Eine Rechtsschutzversicherung für Selbständige bietet juristische Unterstützung und finanzielle Entlastung, wenn es zu einem Rechtsstreit kommt. Gerichtsverfahren sind sehr teuer und gerade ein Solo-Selbständiger kann es sich in den meisten Fällen nicht leisten, seine Zeit und sein Geld in einen kostenintensiven Gerichtsprozess zu investieren. Liegt ein anerkannter Versicherungsfall vor, übernimmt die Assekuranz sämtliche Prozesskosten (zum Beispiel Anwalts- und Gerichtskosten, Honorare für Gutachter und Sachverständige sowie Zeugengelder). So können sich Freiberufler weitgehend auf Ihre Arbeit konzentrieren.

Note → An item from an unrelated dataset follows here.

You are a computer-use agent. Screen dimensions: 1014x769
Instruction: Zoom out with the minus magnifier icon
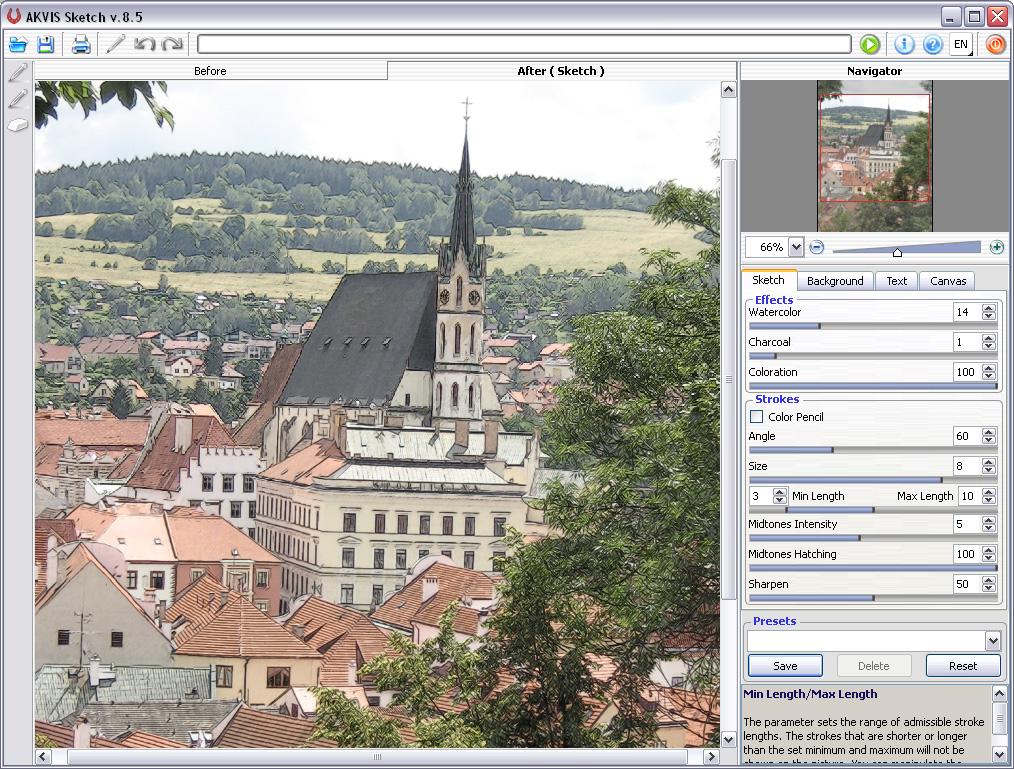pos(817,247)
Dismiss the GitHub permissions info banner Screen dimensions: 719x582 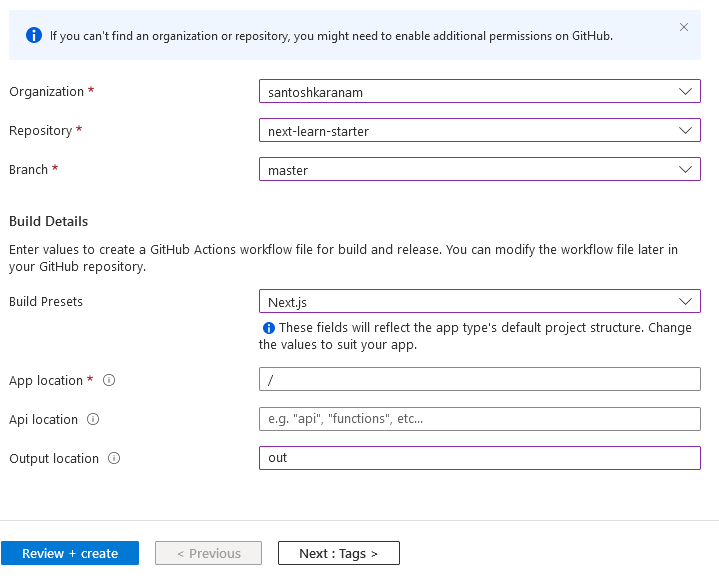click(x=684, y=27)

Rechtsschutzversicherung für Selbständige

Ein Rechtsschutz für Selbständige bietet Versicherungsnehmern viele Leistungen. Der Versicherungsschutz umfasst in der Regel standardmäßig folgende Rechtsschutzarten:
  • Rechtsschutz im Vertrags- und Sachenrecht
  • Schadenersatz-Rechtsschutz
  • Arbeits-Rechtsschutz
  • Sozialgerichts-Rechtsschutz
  • Ordnungswidrigkeiten-Rechtsschutz
  • Steuer-Rechtsschutz
Laut dem DIW-Ökonom Karl Brenke, stellen Freiberufler – eine gute Auftragslage vorausgesetzt – nach fünf Jahren Solo-Selbständigkeit Angestellte ein. In diesem Fall lohnt es sich, eine Firmenrechtsschutzversicherung (auch Gewerberechtsschutz genannt) abzuschließen, die auch die Mitarbeiter mit einschließt. Um eine passende Police zu finden, empfiehlt es sich, Rechtsschutzversicherungen zu vergleichen. Durch einen Versicherungsvergleich kann der Versicherungsschutz optimal auf die eigene wirtschaftliche Situation zugeschnitten werden. Zudem sparen sie kostbare Zeit sowie oftmals auch Geld.